Putting it all together
Here's a production-grade fetcher combining everything from this episode — semaphore, session reuse, retries, timeouts, and rate limiting:
import asyncio
import aiohttp
import time
async def fetch_many(urls, concurrency=20, timeout=15, retries=3):
sem = asyncio.Semaphore(concurrency)
results = {}
async def worker(session, url):
async with sem:
for attempt in range(retries):
try:
async with asyncio.timeout(timeout):
async with session.get(url) as resp:
resp.raise_for_status()
results[url] = await resp.text()
return
except (asyncio.TimeoutError, aiohttp.ClientError) as e:
if attempt == retries - 1:
results[url] = f"FAILED: {e}"
else:
await asyncio.sleep(2 ** attempt)
connector = aiohttp.TCPConnector(limit=concurrency)
async with aiohttp.ClientSession(connector=connector) as session:
tasks = [worker(session, url) for url in urls]

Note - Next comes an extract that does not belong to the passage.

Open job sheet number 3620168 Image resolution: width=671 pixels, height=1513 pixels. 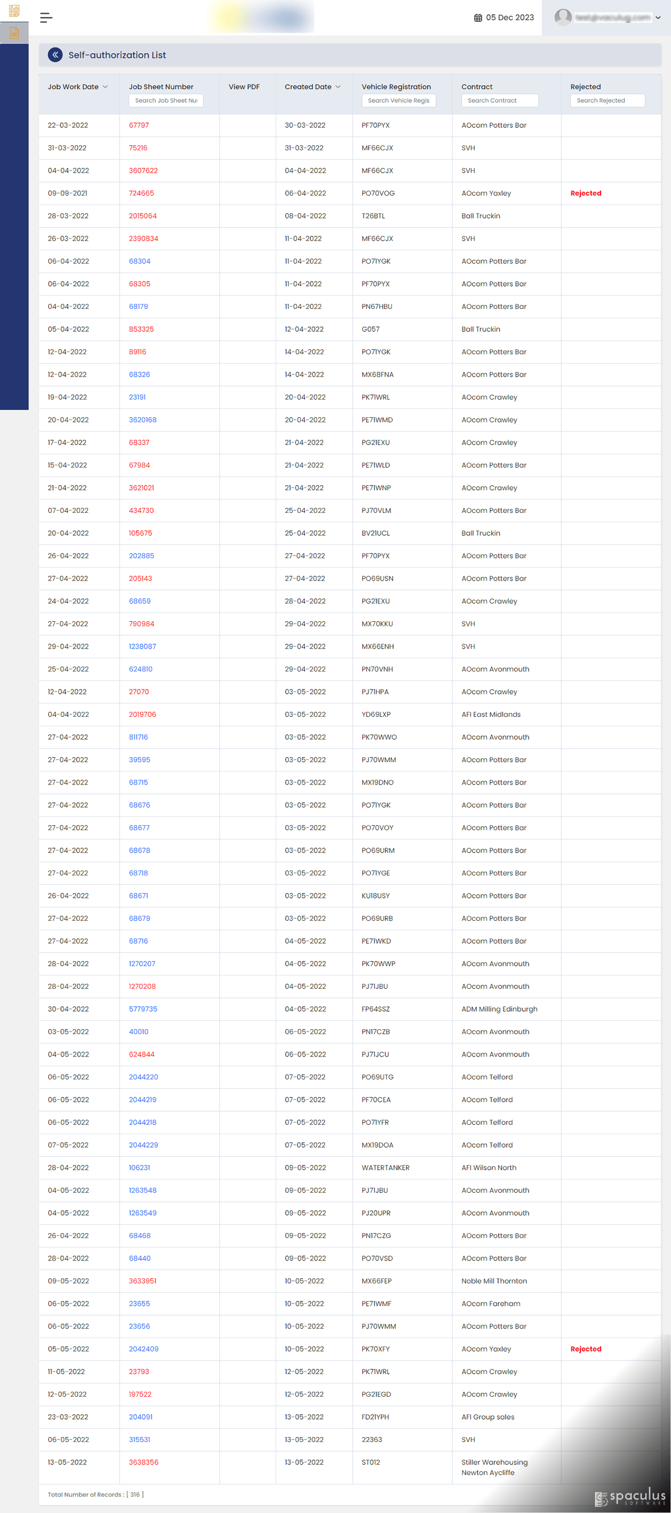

await asyncio.gather(*tasks)
return results
TCPConnector(limit=concurrency) caps the connection pool to match our semaphore — no point opening more TCP connections than we'll use simultaneously. The semaphore controls task-level concurrency, the connector controls socket-level concurrency. Both should agree.
Each failed request retries with backoff. Each request has a timeout. All requests share one session (connection pooling). And no more than 20 run concurrently. That's a responsible, production-ready fetcher in about 25 lines.
Production checklist
For production async HTTP code:
- Limit concurrency with semaphores (protect your resources and theirs)
- Respect rate limits with delays or token buckets (stay within API constraints)
- Reuse sessions for connection pooling (performance)
- Set timeouts on all operations (prevent hangs)
- Implement retries with exponential backoff (handle transient failures)
- Log errors with context (debugging distributed systems is hard)
- Monitor metrics (request rate, error rate, latency percentiles)
These aren't optional extras - they're requirements for reliable async systems.
The important bits
In this episode, we covered production async patterns:
- Why unlimited concurrency causes problems despite being technically possible
- Semaphores as throttles limiting instantaneous concurrent operations
- Rate limiting to respect API constraints over time
- Connection pooling and session reuse for performance
- Error handling patterns: timeouts, retries with backoff, circuit breakers
- When async HTTP provides value vs when sync is simpler and sufficient
- Production checklist for reliable async applications
Async isn't just about speed. It's about efficiently managing many concurrent I/O operations while remaining a responsible system citizen.